» **What to produce**
Report how many lines in the material below contain the string "height". Give only the number.

» **Exercise input**

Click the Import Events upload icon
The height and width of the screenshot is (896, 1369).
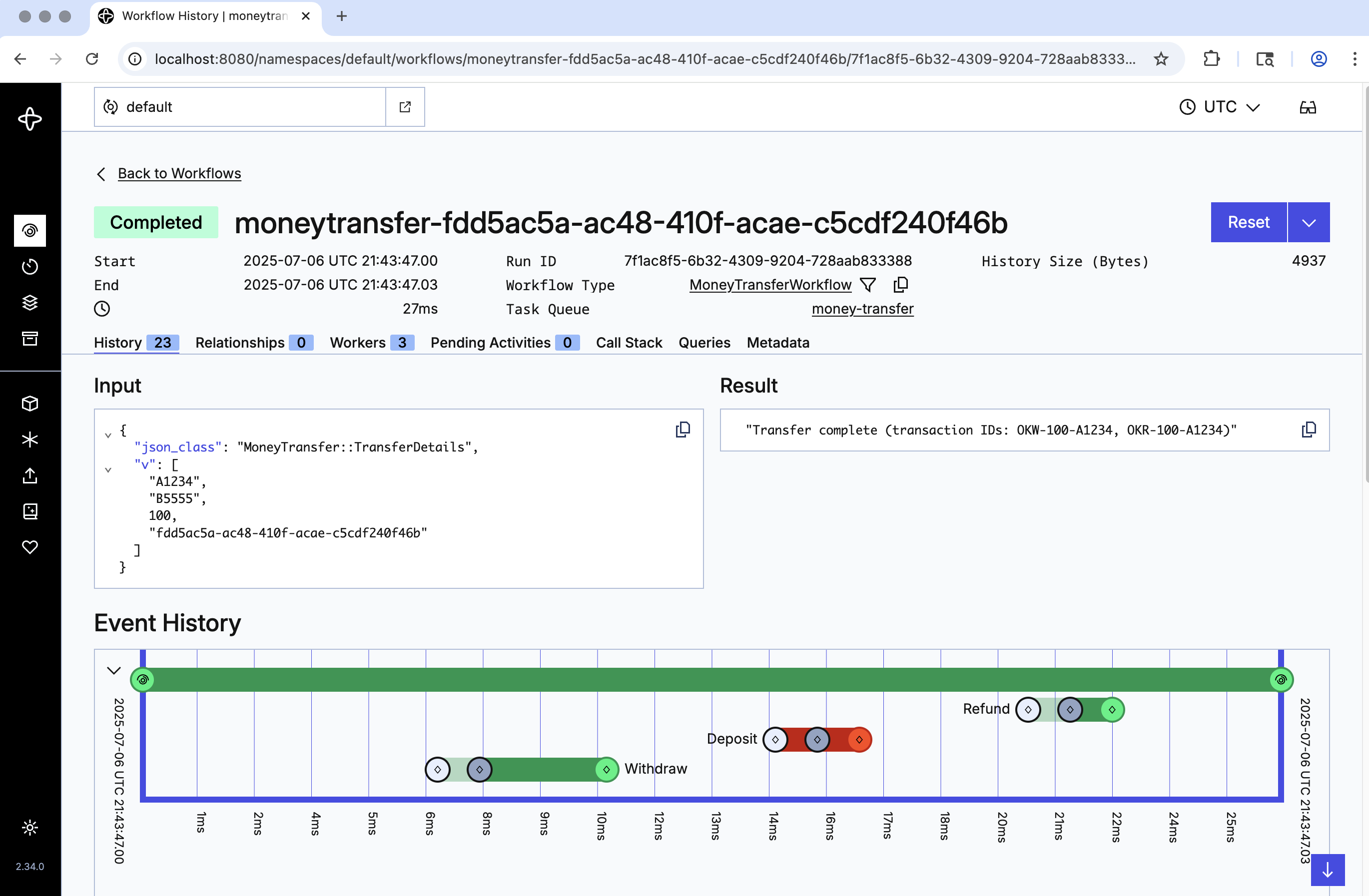click(29, 475)
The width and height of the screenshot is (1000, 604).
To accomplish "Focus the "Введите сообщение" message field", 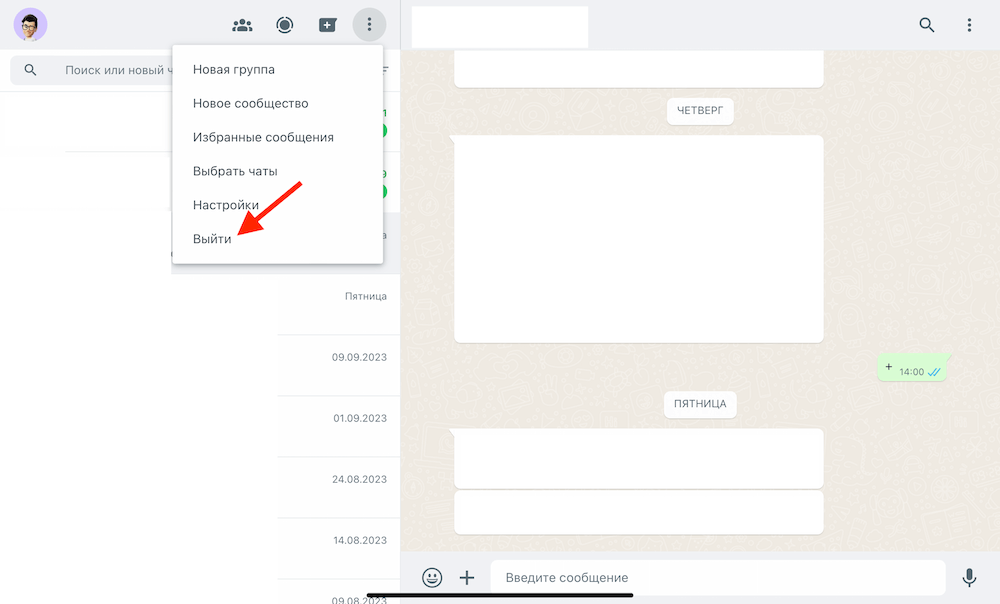I will tap(715, 577).
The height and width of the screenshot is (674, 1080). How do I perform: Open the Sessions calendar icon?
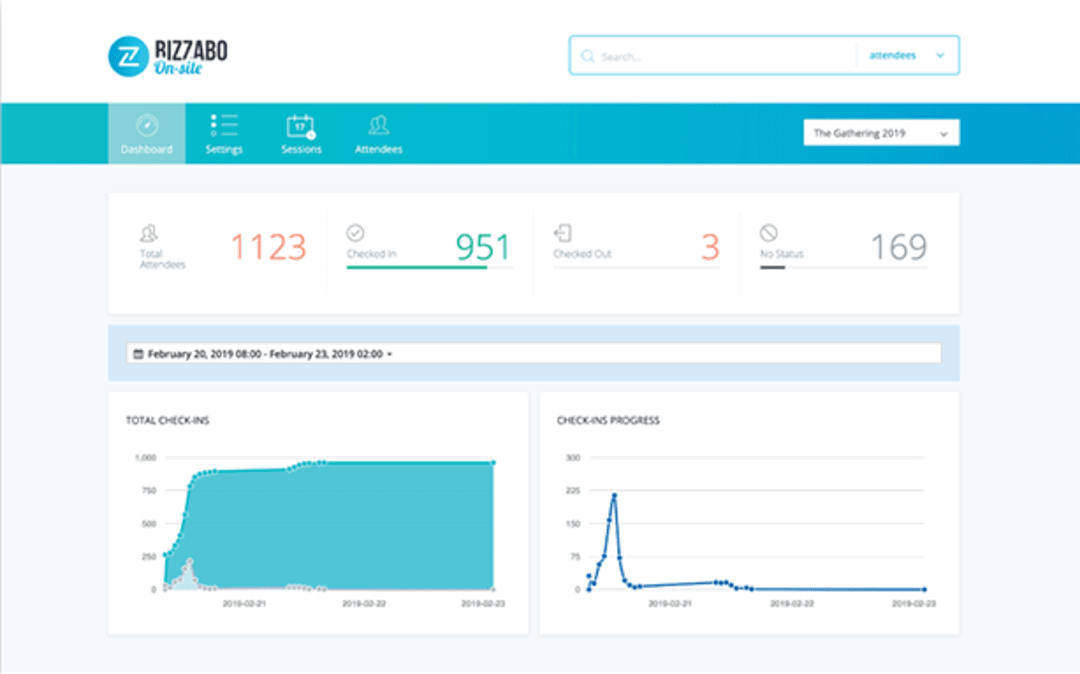301,124
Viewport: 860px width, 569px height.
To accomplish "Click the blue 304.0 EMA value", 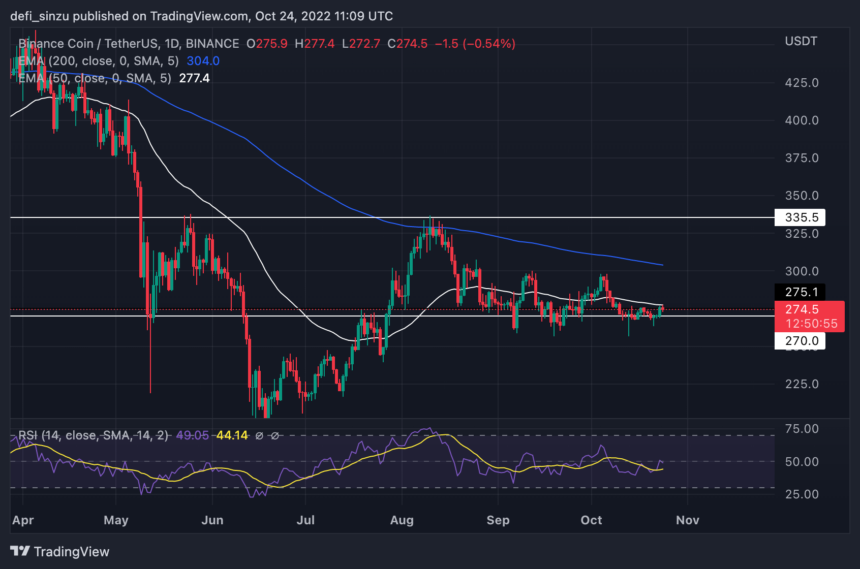I will (x=203, y=61).
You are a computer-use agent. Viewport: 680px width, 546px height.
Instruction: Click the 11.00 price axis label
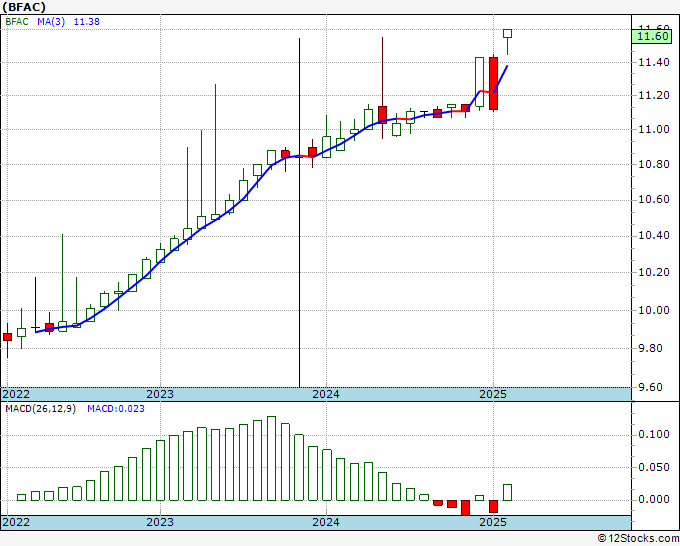click(x=652, y=129)
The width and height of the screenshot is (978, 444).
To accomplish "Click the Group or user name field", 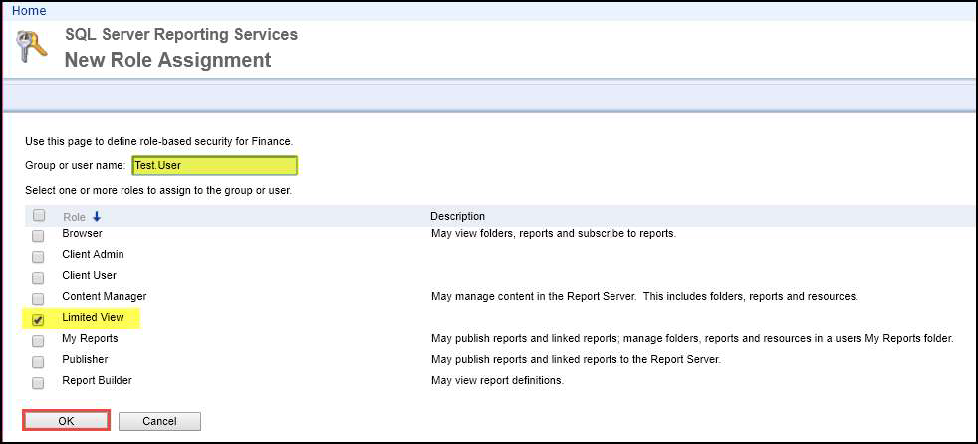I will point(215,166).
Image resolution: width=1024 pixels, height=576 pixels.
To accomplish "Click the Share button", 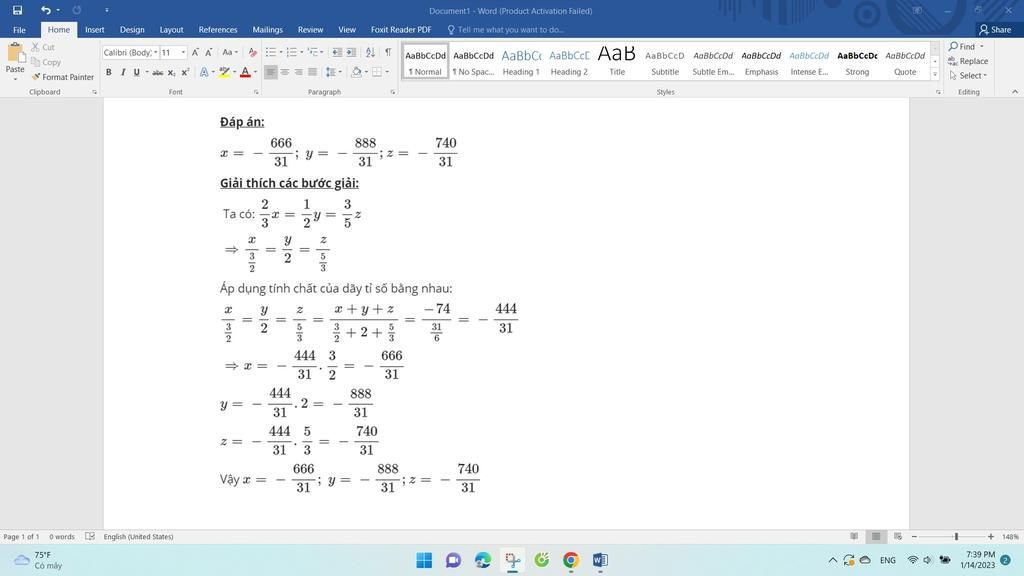I will pos(995,30).
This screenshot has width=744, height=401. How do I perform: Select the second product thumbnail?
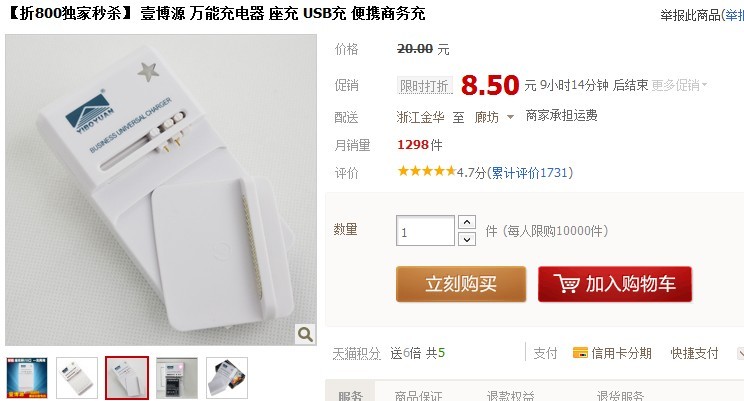[x=77, y=378]

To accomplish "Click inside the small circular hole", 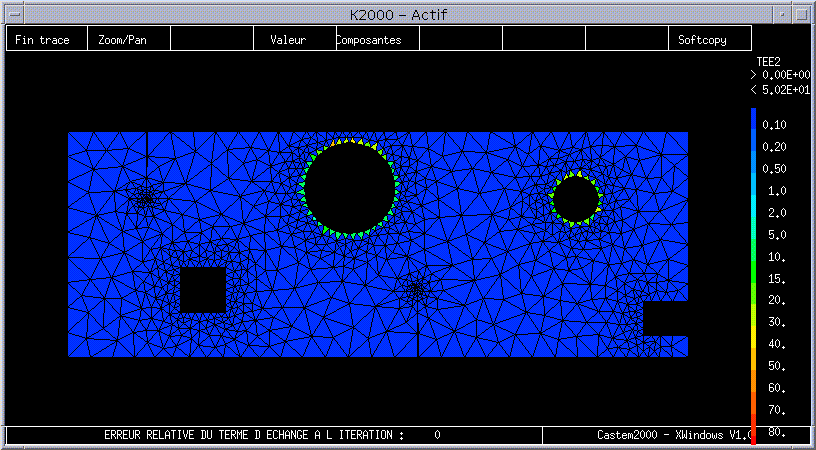I will pyautogui.click(x=575, y=198).
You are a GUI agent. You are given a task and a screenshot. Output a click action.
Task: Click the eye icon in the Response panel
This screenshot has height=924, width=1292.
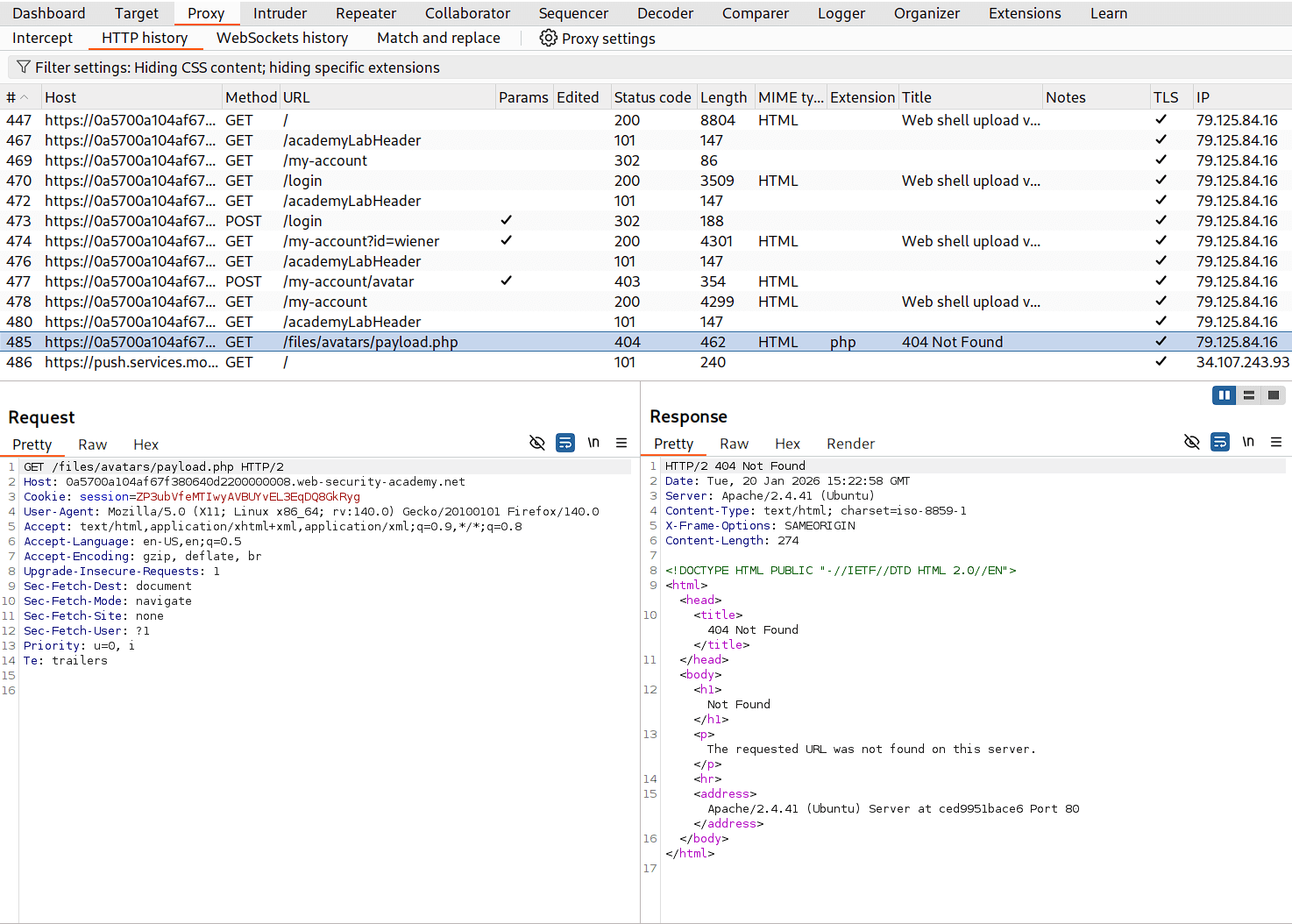coord(1191,442)
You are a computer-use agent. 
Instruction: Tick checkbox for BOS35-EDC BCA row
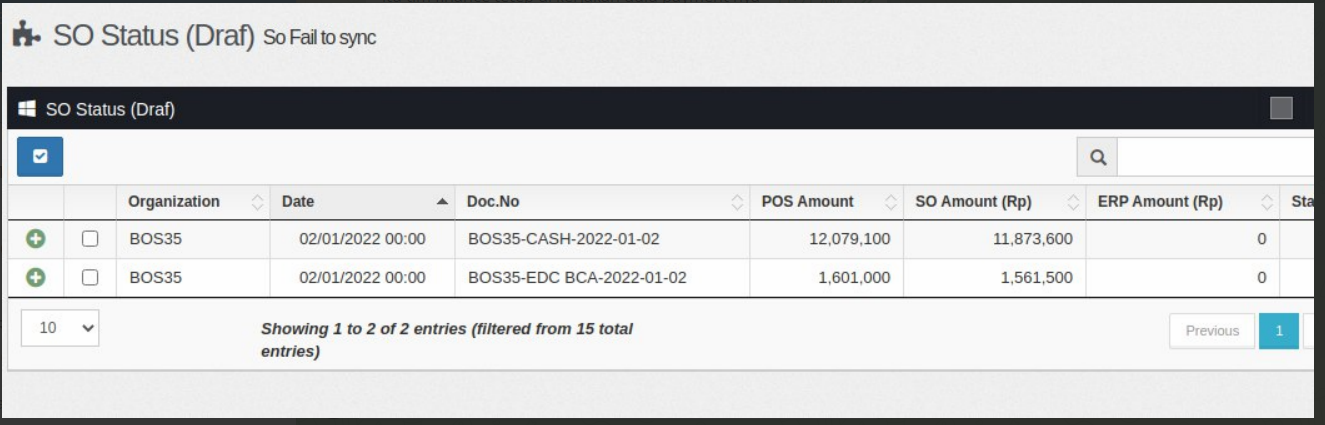click(x=90, y=278)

» **Answer for the task**
9